__EXTRAIT DU TEXTE__.
━━━
Ces derniers mois ont été marqués par une série de catastrophes naturelles d’une violence étonnante. Elles ont engendré des conséquences dramatiques. Mais les désastres ne seraient-ils pas également terriblement humains ?
Anne-Marie Trabichet
Les catastrophes naturelles font depuis toujours partie des événements majeurs qui ponctuent la vie terrestre et humaine. En général, qu’elles se produisent sous la forme d’inondations, de tremblements de terre, de cyclones ou encore d’incendies, elles s’accompagnent toujours de pertes humaines, mais aussi économiques, et de dégâts matériels et naturels.
L’une des caractéristiques des catastrophes naturelles, est le manque de contrôle que les hommes exercent sur elles. Même s’il est possible d’en prévoir certaines comme les séismes, ou de prendre des mesures préventives contre d’autres, tels les cyclones ou les inondations, il n’en reste pas moins que face à elles, les hommes se retrouvent, dans un certaine mesure, impuissants, et dépourvus de leur capacité à garder le contrôle de ce qui leur arrive. Les réactions humaines qu’elles engendrent sont nombreuses, mais on remarque une certaine constante au fil des événements.
━━━
__LIGNES PRÉSENTÉES__.

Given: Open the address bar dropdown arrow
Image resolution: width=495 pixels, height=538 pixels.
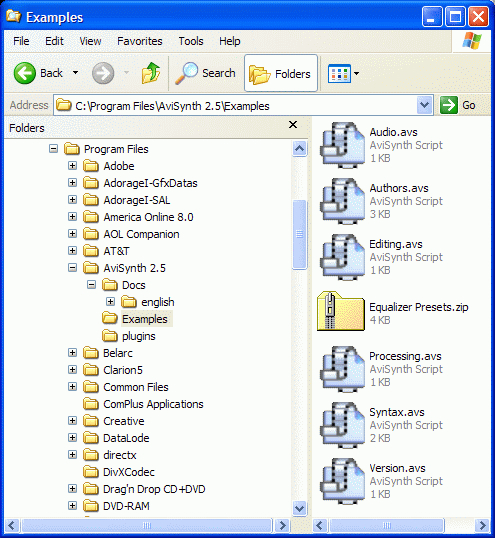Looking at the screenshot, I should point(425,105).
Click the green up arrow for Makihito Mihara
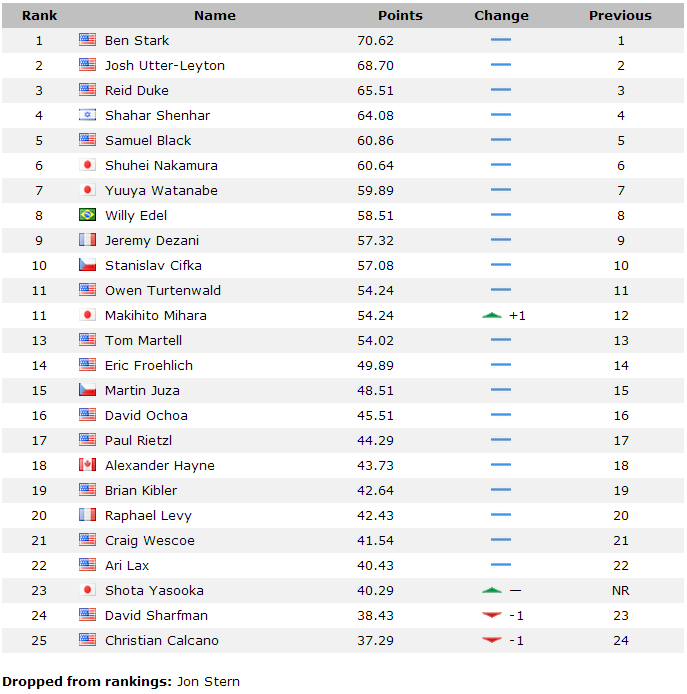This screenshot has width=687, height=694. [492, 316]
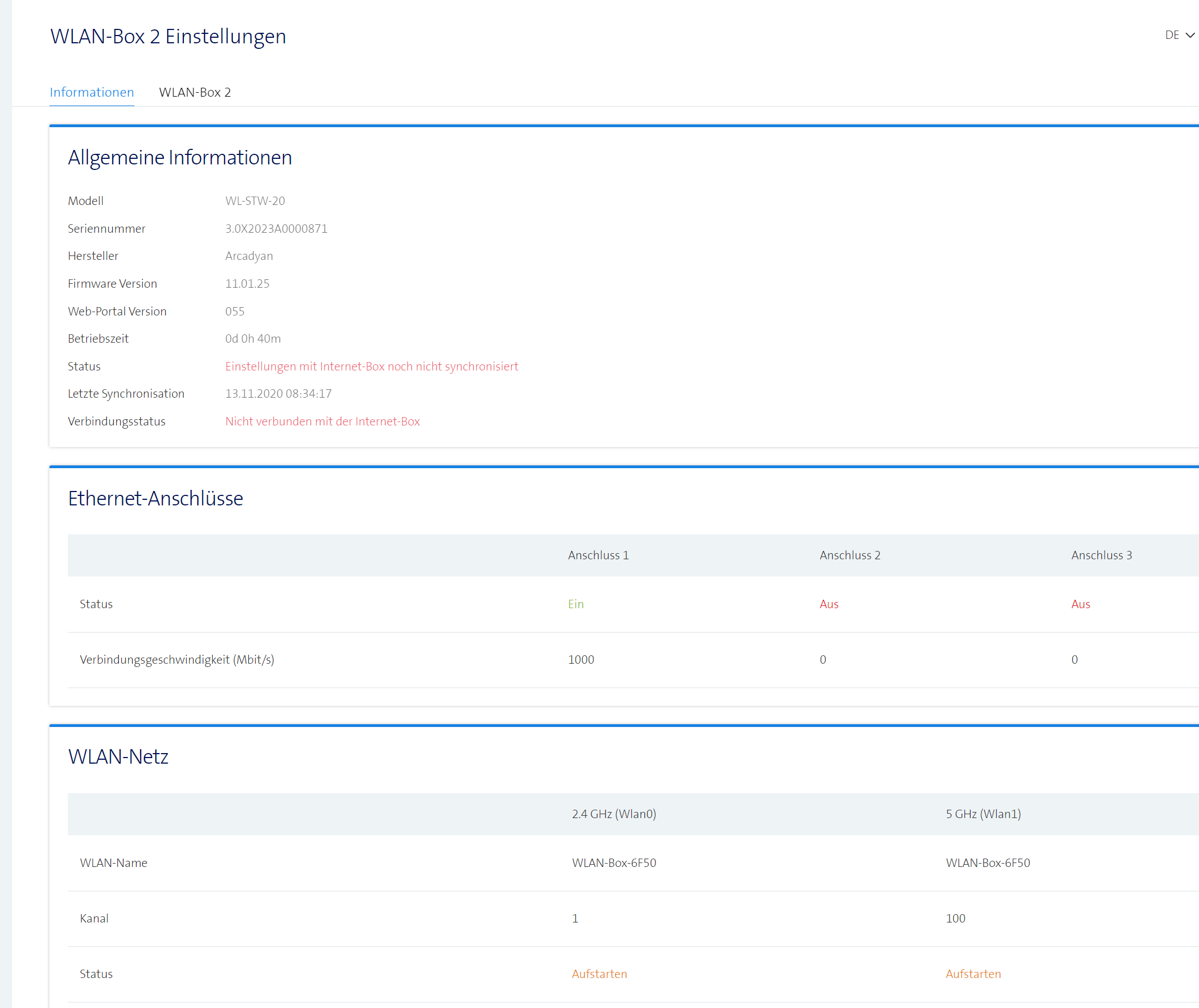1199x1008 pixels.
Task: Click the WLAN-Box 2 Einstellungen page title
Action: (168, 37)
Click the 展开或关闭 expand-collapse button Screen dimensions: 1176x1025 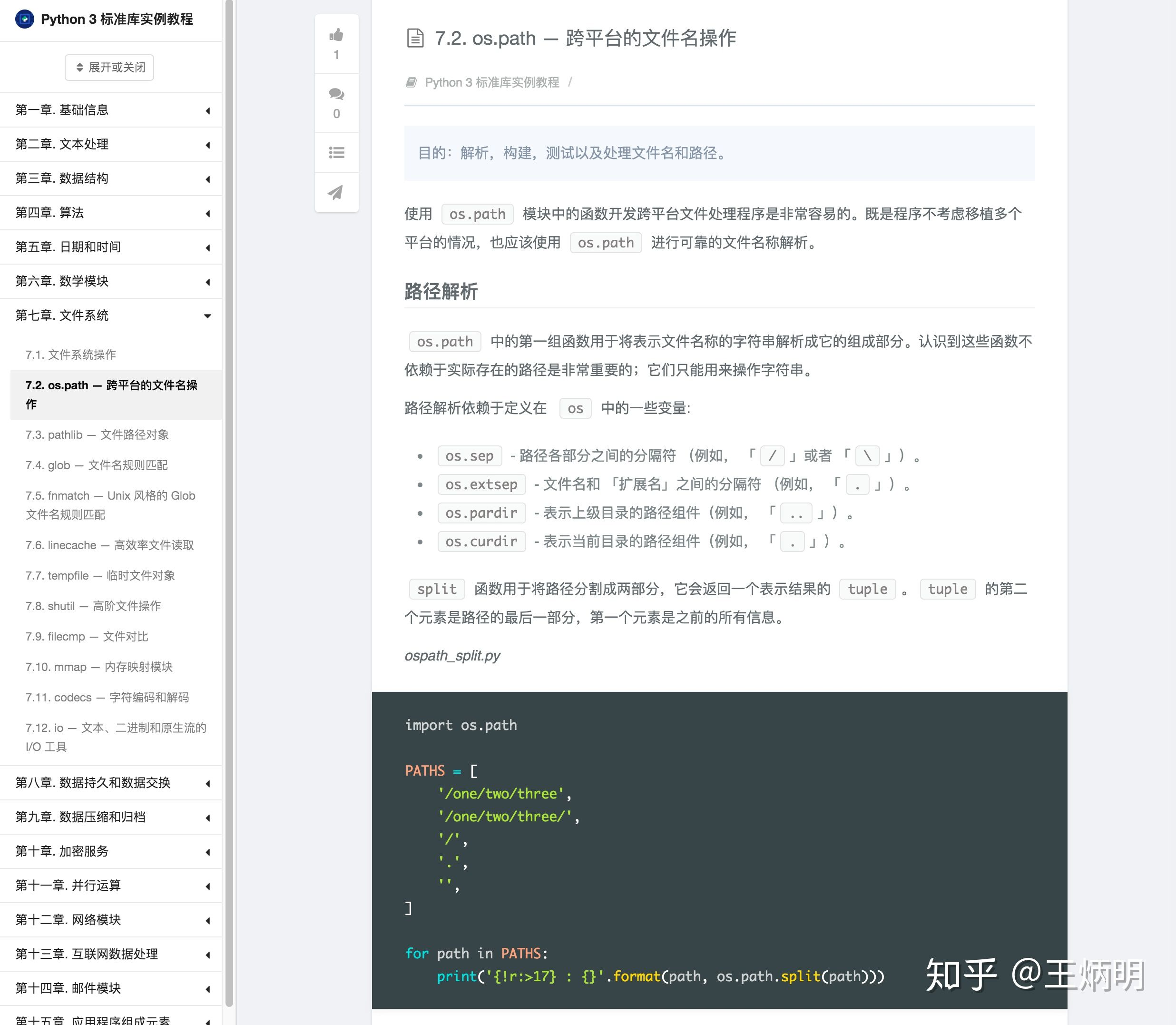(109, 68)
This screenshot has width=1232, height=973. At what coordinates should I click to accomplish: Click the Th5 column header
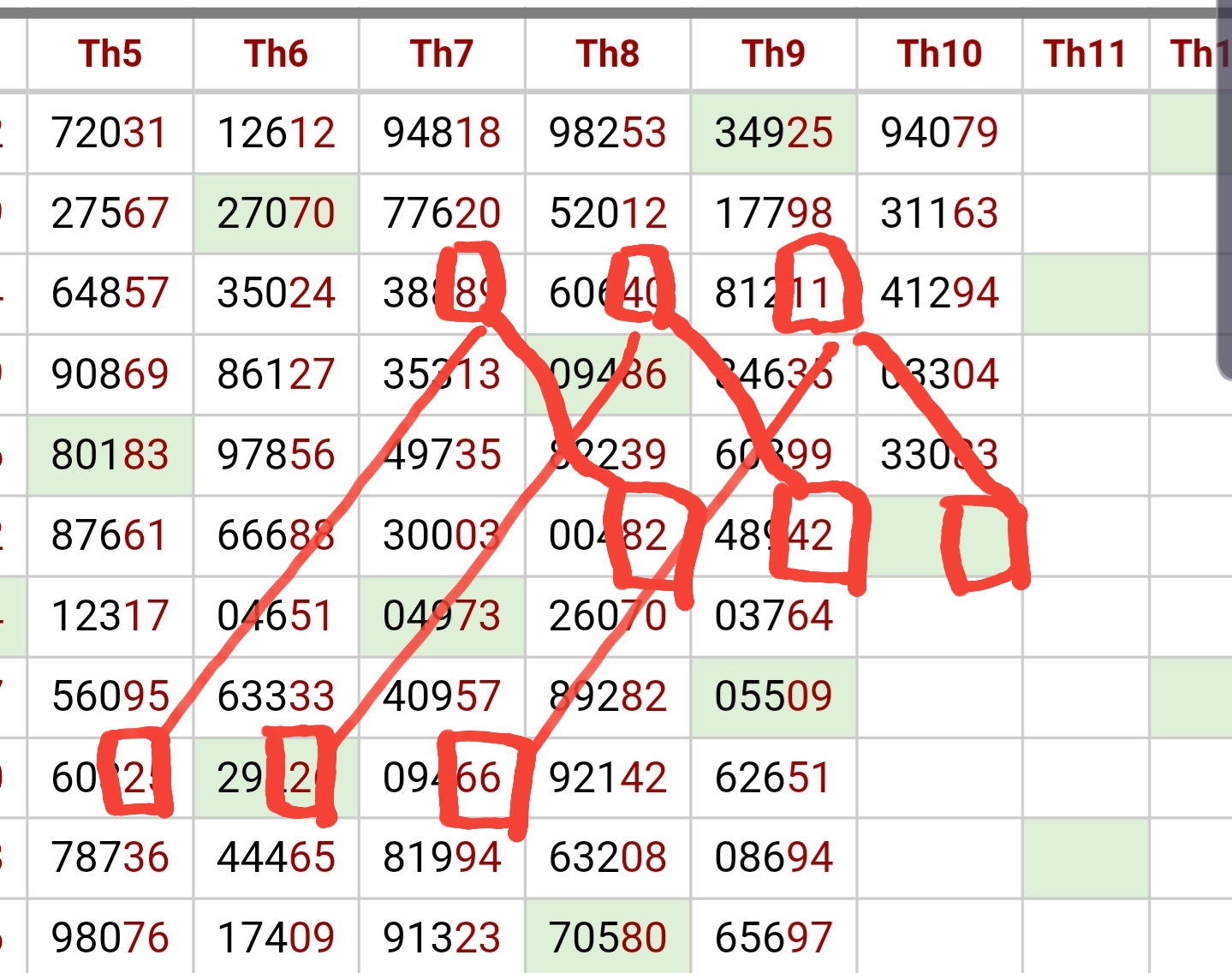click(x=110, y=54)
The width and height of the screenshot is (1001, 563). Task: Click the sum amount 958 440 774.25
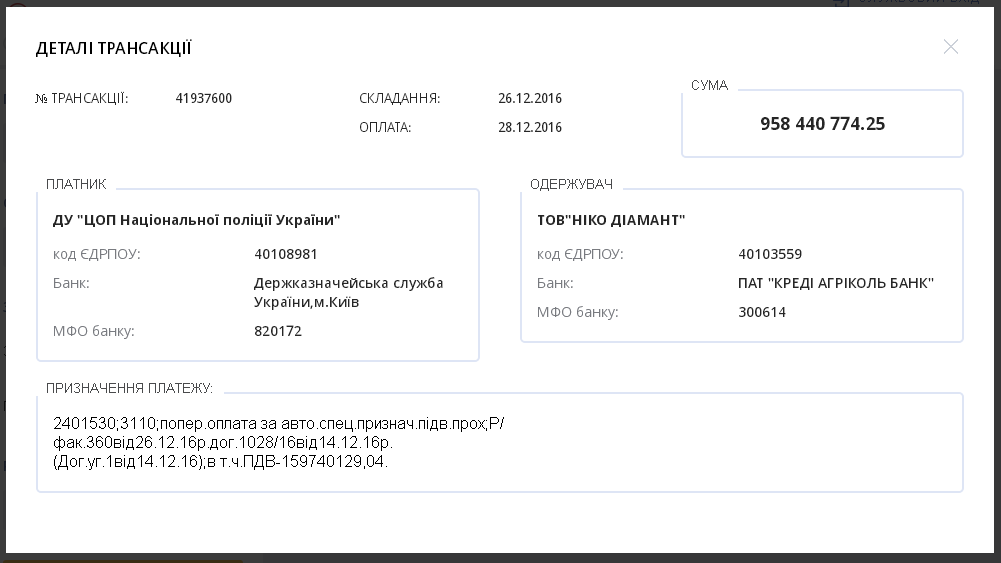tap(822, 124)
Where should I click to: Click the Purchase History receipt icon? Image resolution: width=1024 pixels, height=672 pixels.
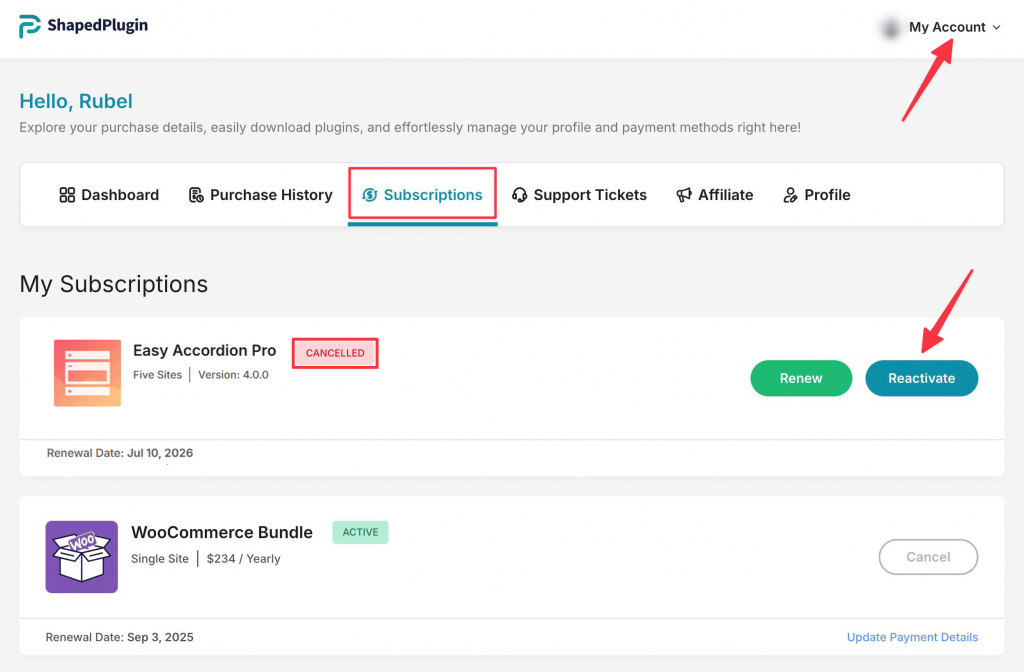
━━━
__LISTE DES CONSIGNES__.
[1] Indiquez si les affirmations (a), (b) et (c) concordent avec le texte sur les catastrophes naturelles. Répondez par oui ou par non, en citant à l’identique les mots du texte qui le justifient. (a) Le texte affirme que les séismes peuvent être prévus. (b) Selon le texte, les catastrophes naturelles n’entraînent que des dégâts matériels. (c) Le texte présente les hommes comme maîtres des catastrophes naturelles.
[2] Dans le texte sur les catastrophes naturelles, la phrase qui commence par « En général » énumère des formes que peuvent prendre ces catastrophes. Dressez la liste complète de ces formes.
[3] Reproduisez fidèlement le passage du texte sur les catastrophes naturelles qui va de « L’une des caractéristiques » jusqu’à « fil des événements. » inclus.

__CORRIGÉ DES CONSIGNES__.
[1]
(a) Oui : « Même s’il est possible d’en prévoir certaines comme les séismes »
(b) Non : « elles s’accompagnent toujours de pertes humaines, mais aussi économiques, et de dégâts matériels et naturels »
(c) Non : « le manque de contrôle que les hommes exercent sur elles »

[2]
- inondations
- tremblements de terre
- cyclones
- incendies

[3]
L’une des caractéristiques des catastrophes naturelles, est le manque de contrôle que les hommes exercent sur elles. Même s’il est possible d’en prévoir certaines comme les séismes, ou de prendre des mesures préventives contre d’autres, tels les cyclones ou les inondations, il n’en reste pas moins que face à elles, les hommes se retrouvent, dans un certaine mesure, impuissants, et dépourvus de leur capacité à garder le contrôle de ce qui leur arrive. Les réactions humaines qu’elles engendrent sont nombreuses, mais on remarque une certaine constante au fil des événements.